El alto precio de la inflación
El IPC cerró 2002 anclado en el 4%, tras avanzar tres décimas en diciembre. Esta inflación es el doble de la prevista por el Gobierno, que ve cómo, por cuarto año consecutivo, se le escapa de las manos la previsión de uno de los pilares de su política económica, precisamente el que había sustentado, junto al control del gasto público, la confianza interna y externa. Por cuarto año el Ejecutivo muestra incapacidad para controlar la inflación, precisamente cuando más necesario es, dado que esta variable sí está controlada en la UE, incluso hasta percibirse la amenaza de su peligroso reverso, la deflación.
Una inflación exagerada es el peor enemigo para la actividad económica y para todos sus agentes, pese a que parezca aliviar pasajeramente los males de la Hacienda pública o la Tesorería de la Seguridad Social. En primer lugar, tiene un elevado coste directo para el erario público en pensiones y para las empresas en salarios devengados no cobrados. Pero tiene un coste subterráneo mucho más alto, poco tangible pero de alto poder predatorio. Se trata del deterioro, lento aunque imparable, de la competitividad de los productos y los servicios generados en España, que tienen que ganarse un lugar en los mercados exteriores. Esto es más peligroso cuando en Alemania y Francia, nuestros dos primeros mercados, la inflación es prácticamente la cuarta parte y poco más de la mitad, respectivamente, que en España.

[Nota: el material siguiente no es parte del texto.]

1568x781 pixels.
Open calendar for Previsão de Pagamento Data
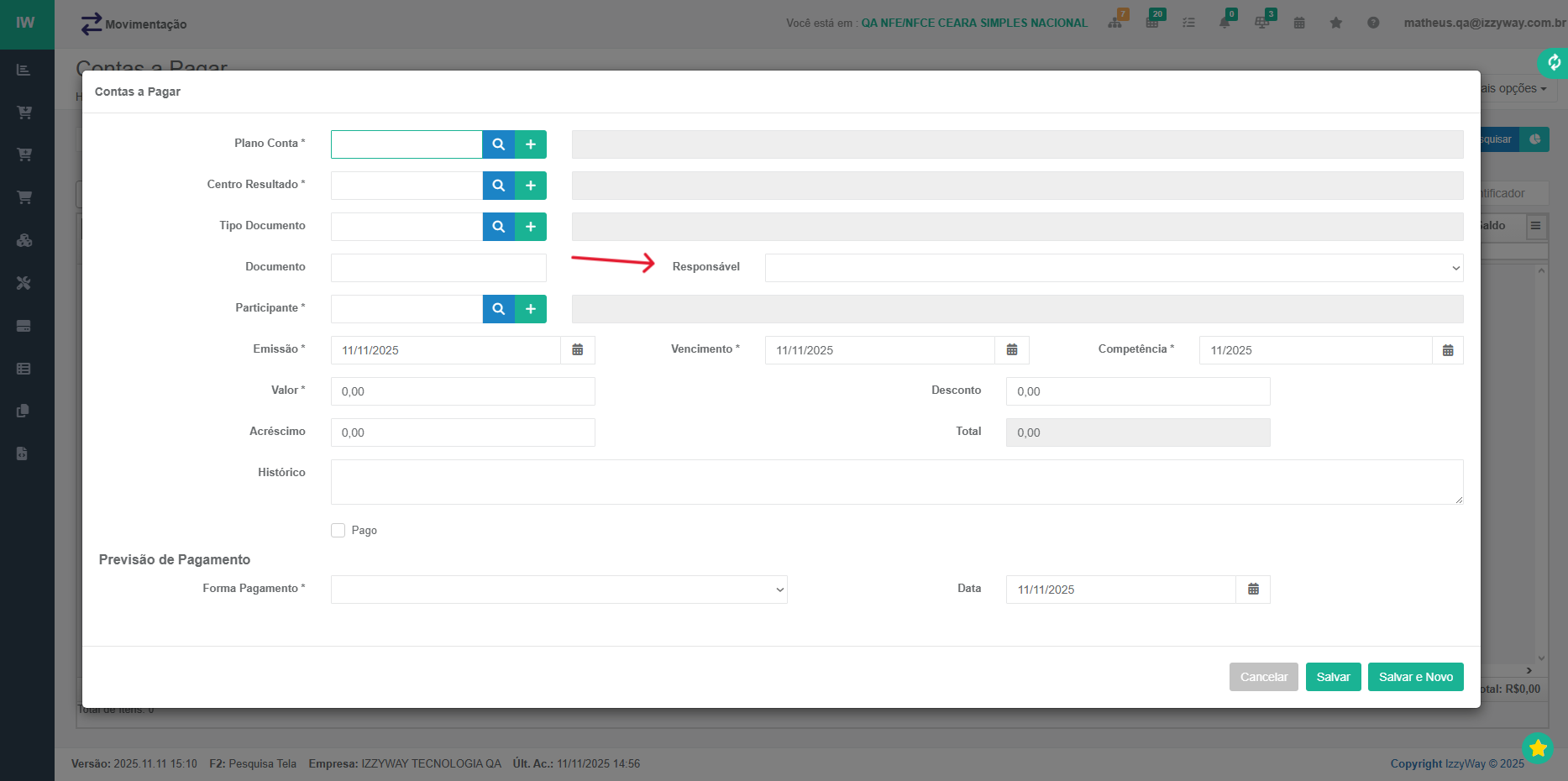[x=1253, y=590]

La subida de precios de productos y servicios por encima de los que generan los competidores supone una lenta pérdida de cuota de mercado que únicamente se puede compensar con destrucción de empleo o reducción de costes. La reciente historia económica de España demuestra la continua e injustificada huida hacia adelante de los precios, que únicamente se corregía de tarde en tarde con devaluaciones competitivas de la peseta. Pero tal recurso ya no es posible. Hoy, con la política monetaria en el BCE, las pérdidas de competitividad que se generen por los precios injustificados no compensados con avances de la calidad sólo se pueden corregir por la dolorosa vía del empleo.
El gran problema es que las armas que el Gobierno tiene en sus manos para dominar el avance de los precios son cada vez menos eficientes. La política monetaria del BCE, teóricamente el garante único del control de la inflación, no favorece a España, al menos si quiere salvar de la recesión a toda la Unión Europea. Al contrario, una política expansiva en el precio del dinero no hace sino alimentar la demanda y estimular más las tensiones de precios.
Salvando la media docena de tarifas que tiene en su mano el Ejecutivo, y que ya ha exprimido sobradamente, éste no tiene más salida que abrir los mercados falsamente liberalizados. Alguna determinación fructífera ha de tomar si no quiere quebrar definitivamente la confianza de los únicos agentes que mantienen su particular política antiinflacionista, los sindicatos, con la duradera y beneficiosa moderación salarial.